Mineral evolution and the origins of life
The authors note that the formation of oceans, the extensive development of continental crust, and perhaps even the initiation of some early form of subduction (the process that drives plate tectonics today) in the early Hadean Eon 4.0 to 4.5 billion years ago, meant many important mineral-forming processes — and as many as 3,534 mineral species — occurred in Earth’s first 250 million years.
“If so, then most of the geochemical and mineralogical environments invoked in models of life’s origins would have been present 4.3 billion years ago,” they say.

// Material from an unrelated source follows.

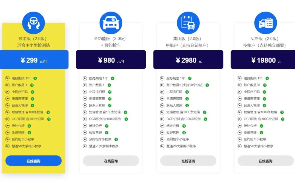The width and height of the screenshot is (295, 189).
Task: Click arrow bullet beside 预约检车小程序 in 全功能版
Action: point(85,139)

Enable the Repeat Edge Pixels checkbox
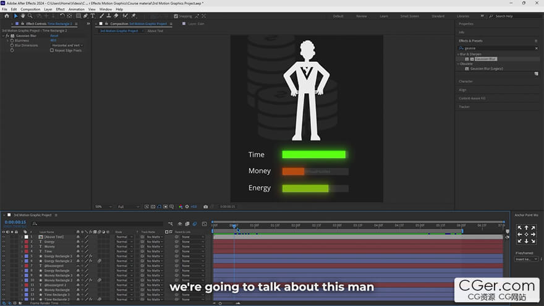pos(52,50)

If life is “a cosmic imperative that emerges on any mineral- and water-rich world,” the authors say, “then these findings support the hypothesis that life on Earth ?emerged rapidly, in concert with a vibrant, diverse Mineral Kingdom, in the earliest stages of planetary evolution.”
Extraterrestrial mineralogy
The work also points ways forward for future researchers and explorers:
“What mineral-forming environments occur on the Moon, Mars, and other terrestrial worlds? Enumerating paragenetic modes, and placing each mineral species into one or more of those categories, offers an opportunity to evaluate extraterrestrial mineralogy with a new perspective. If Mars had (or still has) a hydrological cycle, what mineralogical manifestations might we expect? For example, are there Martian hydrothermal sulfide deposits and, if so, were a variety of metals mobilized? On the other hand, if the Moon is truly dry, then what paragenetic processes are excluded? And do extraterrestrial bodies display paragenetic processes not seen on Earth, such as cryo-volcanism on Titan?”
The research was supported by the John Templeton Foundation, the NASA Astrobiology Institute ENIGMA team, and the Carnegie Institution for Science.